Zeno dashed forward to take cover behind the imposing steam engine.

He could just make out a wraithlike shape against the inky black of the river and the city sky. His lordship ascended a spiral of metal stairs situated inside one of the tower’s four legs. Zeno dashed across an open piece of ground, pausing at a stack of girders. He gazed upward and took half a second to admire the sheer scale of Mr. Eiffel’s iron monster.

His lordship had boxed himself in. Delamere was his.

Zeno reminded himself that the
Sûreté
would not be far behind and their gunshots would surely have attracted local gendarmes into the concourse. He made his way up the stairs just as Delamere leaped onto the zigzag pathway of scaffolding above. His lungs burned as he ascended the never-ending steps and reached the first-level platform.

The defiant lord turned and took aim. Zeno likewise approached with gun drawn. “We’ve reached the end of the chase, Delamere.”

“I wouldn’t be so sure of it.” The man’s coat sleeve was soaked in blood.

Zeno halted his approach long enough to deliver one last warning. “You can give yourself up now, or we can holster our guns and wait until you pass out from blood loss. Up to you.” Inching closer, Zeno silently cocked his pistol.

Glassy-eyed, Delamere swayed on his feet. “Think you’ve saved the empire, don’t you, Kennedy?”

“As long as men like you are about, I stay busy.”

Delamere stood near the edge of the platform, smirking. “God Save the Queen
.
Arrest Delamere. Case closed,
not a stick of dynamite left unaccounted for? Nor a window left open? We shall see, Kennedy.”

Zeno estimated they were somewhere around four or five stories high. If the ashen-faced lord fell into unconsciousness, his death was assured. Zeno reasoned it wouldn’t be long now. The man was speaking in riddles, a sure sign of delirium.

“Say good-bye to Cassandra—”

“You are not allowed to speak her name.” His own voice was foreign to him—otherworldly—as sharp and cold as shaved ice. “Another mention and I will shoot you dead.” Although quite suddenly he no longer wished for the man to die, at least not here in Paris. Delamere’s trial and subsequent hanging in Newgate gaol appealed to his sense of justice. For the crown as well as himself. Zeno steadily closed in.

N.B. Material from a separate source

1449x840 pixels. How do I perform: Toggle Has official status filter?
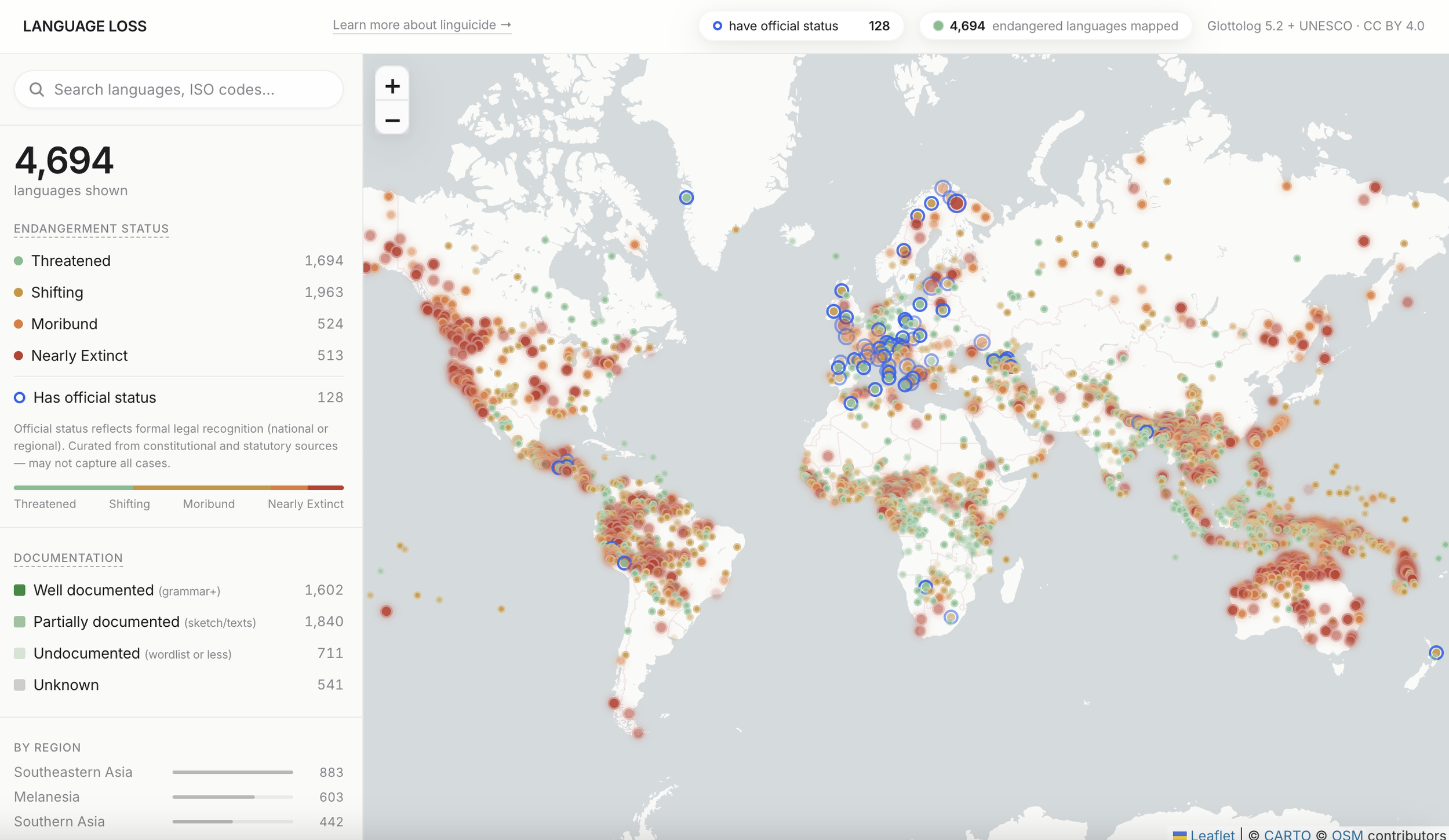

Delamere fired his pistol. Only there was no shot. Just the hollow, metallic click of an empty chamber.

Zeno looked up from the barrel of his lordship’s pistol and grinned. “You’ve had your six, time to give up and go to jail.”

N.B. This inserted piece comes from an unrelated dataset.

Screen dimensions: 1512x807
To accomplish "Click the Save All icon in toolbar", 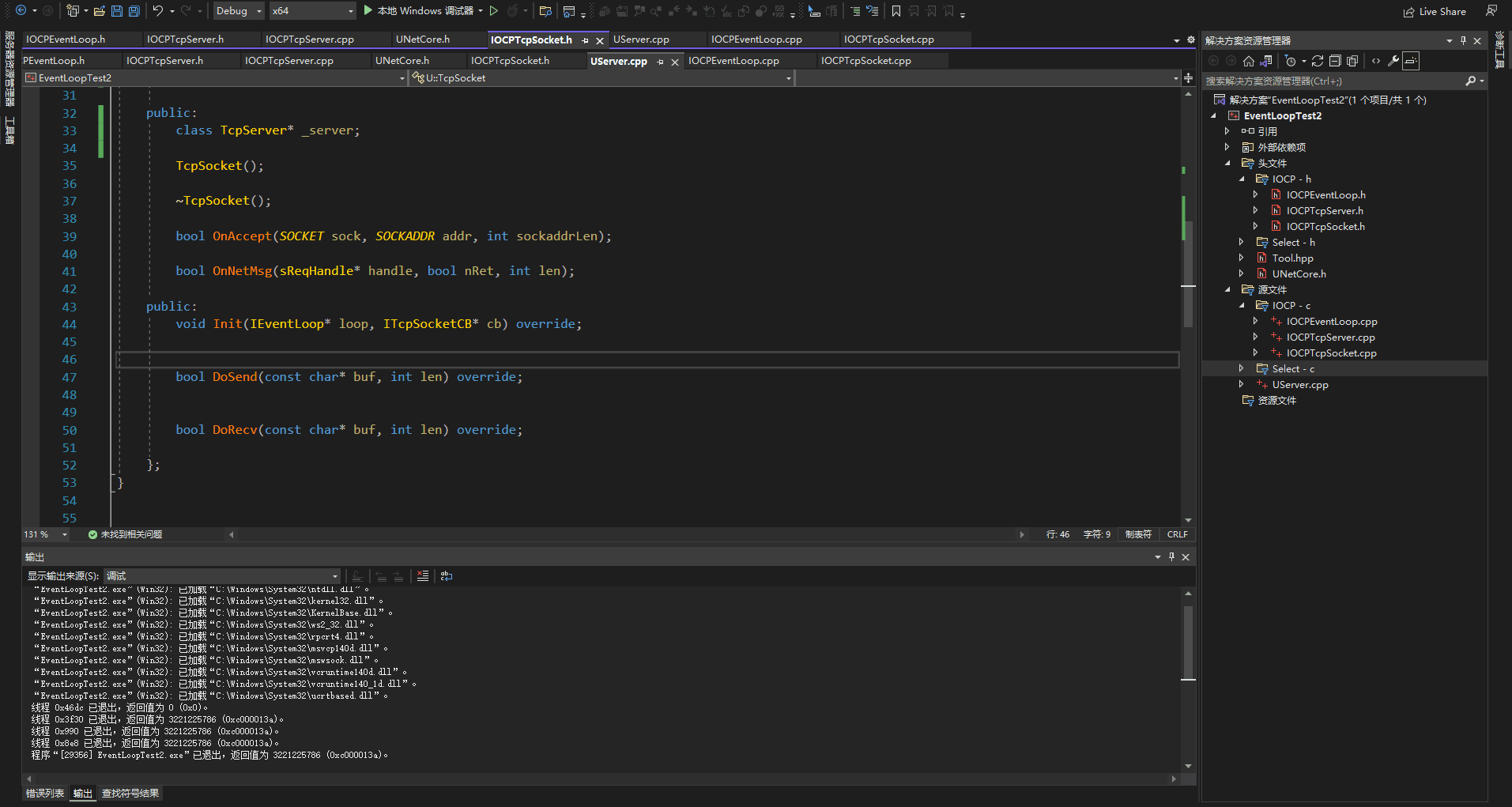I will (134, 11).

The man threw the emptied revolver and retreated across the scaffolding. Zeno dodged the heavy metal projectile and grabbed a shoulder. Spinning Delamere around, he tossed off a good blow to the man’s right cheek. The injured lord staggered backward.

Shouts and warning shots came from below. No doubt, from such a distance, it was impossible for the men gathering in the construction yard to tell them apart. He and his fugitive were dark shapes silhouetted against an indigo sky.

Delamere got off a swing with his good hand, but missed. Teetering for a moment, suspended in midair, he lost his balance and careened backward.

Zeno lunged forward and caught a slippery, bloodstained hand. Ropes holding the platform together twisted and snapped away. The whirl and hiss of cords whizzing through pulley blocks singed the air with the smell of burning hemp and greased metal. The crack and splinter of wooden planks separated underfoot, slamming them into the tower’s girders. One end of the catwalk tilted at a steep angle over the edge the tower.

Caught off balance, the weakened lord fell to his knees and slid off the end of the scaffold. Thrown forward, Zeno struggled to keep hold of the dangling body that dragged him toward the edge of the platform and death. In desperation, he managed to jam a toe into the crook of a girder.